Problem - Rewrite the data below, substituting "Where should I click to do this" for every instance of "At what coordinates should I click to accomplish" and changing nothing else.

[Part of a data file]
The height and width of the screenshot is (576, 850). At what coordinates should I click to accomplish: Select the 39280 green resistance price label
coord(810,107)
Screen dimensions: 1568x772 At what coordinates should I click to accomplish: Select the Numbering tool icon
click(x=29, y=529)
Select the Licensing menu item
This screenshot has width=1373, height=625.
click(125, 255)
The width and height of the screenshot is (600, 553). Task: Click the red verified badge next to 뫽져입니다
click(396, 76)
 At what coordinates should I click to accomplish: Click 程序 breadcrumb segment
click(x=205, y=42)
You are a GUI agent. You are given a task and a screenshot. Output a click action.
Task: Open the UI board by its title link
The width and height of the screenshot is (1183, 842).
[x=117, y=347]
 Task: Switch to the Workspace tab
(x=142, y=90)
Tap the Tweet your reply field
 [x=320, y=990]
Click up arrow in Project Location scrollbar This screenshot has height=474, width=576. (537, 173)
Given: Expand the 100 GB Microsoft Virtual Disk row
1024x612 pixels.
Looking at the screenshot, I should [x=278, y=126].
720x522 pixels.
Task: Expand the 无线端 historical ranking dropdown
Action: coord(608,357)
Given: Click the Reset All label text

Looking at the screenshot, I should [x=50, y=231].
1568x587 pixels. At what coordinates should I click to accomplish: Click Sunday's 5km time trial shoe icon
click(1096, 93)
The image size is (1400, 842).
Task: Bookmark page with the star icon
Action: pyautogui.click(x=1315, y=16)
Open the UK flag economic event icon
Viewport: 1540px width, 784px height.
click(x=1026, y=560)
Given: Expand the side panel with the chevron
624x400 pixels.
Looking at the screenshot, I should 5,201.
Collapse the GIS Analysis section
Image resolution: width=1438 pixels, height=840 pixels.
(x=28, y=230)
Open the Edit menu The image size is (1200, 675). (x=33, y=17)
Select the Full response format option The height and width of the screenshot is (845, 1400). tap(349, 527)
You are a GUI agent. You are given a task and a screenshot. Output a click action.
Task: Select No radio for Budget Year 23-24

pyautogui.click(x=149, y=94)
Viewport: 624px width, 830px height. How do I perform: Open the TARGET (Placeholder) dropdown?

Worked solution -
The height and width of the screenshot is (576, 850). Where should I click to do this: Select the 39280 green resistance price label
coord(810,107)
Screen dimensions: 1568x772 Where should I click to do this: Select the Numbering tool icon
click(x=29, y=529)
Select the Licensing menu item
This screenshot has width=1373, height=625.
click(125, 255)
The width and height of the screenshot is (600, 553). Task: Click the red verified badge next to 뫽져입니다
click(396, 76)
 Where should I click to do this: Click 程序 breadcrumb segment
click(x=205, y=42)
You are a GUI agent. You are given a task and a screenshot. Output a click action.
Task: Open the UI board by its title link
The width and height of the screenshot is (1183, 842).
[x=117, y=347]
 Task: Switch to the Workspace tab
(x=142, y=90)
Tap the Tweet your reply field
 [x=320, y=990]
Click up arrow in Project Location scrollbar This screenshot has height=474, width=576. (537, 173)
Given: Expand the 100 GB Microsoft Virtual Disk row
1024x612 pixels.
Looking at the screenshot, I should [x=278, y=126].
720x522 pixels.
Task: Expand the 无线端 historical ranking dropdown
Action: coord(608,357)
Given: Click the Reset All label text

Looking at the screenshot, I should [x=50, y=231].
1568x587 pixels. Where should I click to do this: Click Sunday's 5km time trial shoe icon
click(1096, 93)
The image size is (1400, 842).
Task: Bookmark page with the star icon
Action: pyautogui.click(x=1315, y=16)
Open the UK flag economic event icon
Viewport: 1540px width, 784px height.
click(x=1026, y=560)
Given: Expand the side panel with the chevron
624x400 pixels.
Looking at the screenshot, I should 5,201.
Collapse the GIS Analysis section
Image resolution: width=1438 pixels, height=840 pixels.
(x=28, y=230)
Open the Edit menu The image size is (1200, 675). (x=33, y=17)
Select the Full response format option The height and width of the screenshot is (845, 1400). tap(349, 527)
You are a GUI agent. You are given a task and a screenshot. Output a click action.
Task: Select No radio for Budget Year 23-24

pyautogui.click(x=149, y=94)
Viewport: 624px width, 830px height. How do I perform: Open the TARGET (Placeholder) dropdown?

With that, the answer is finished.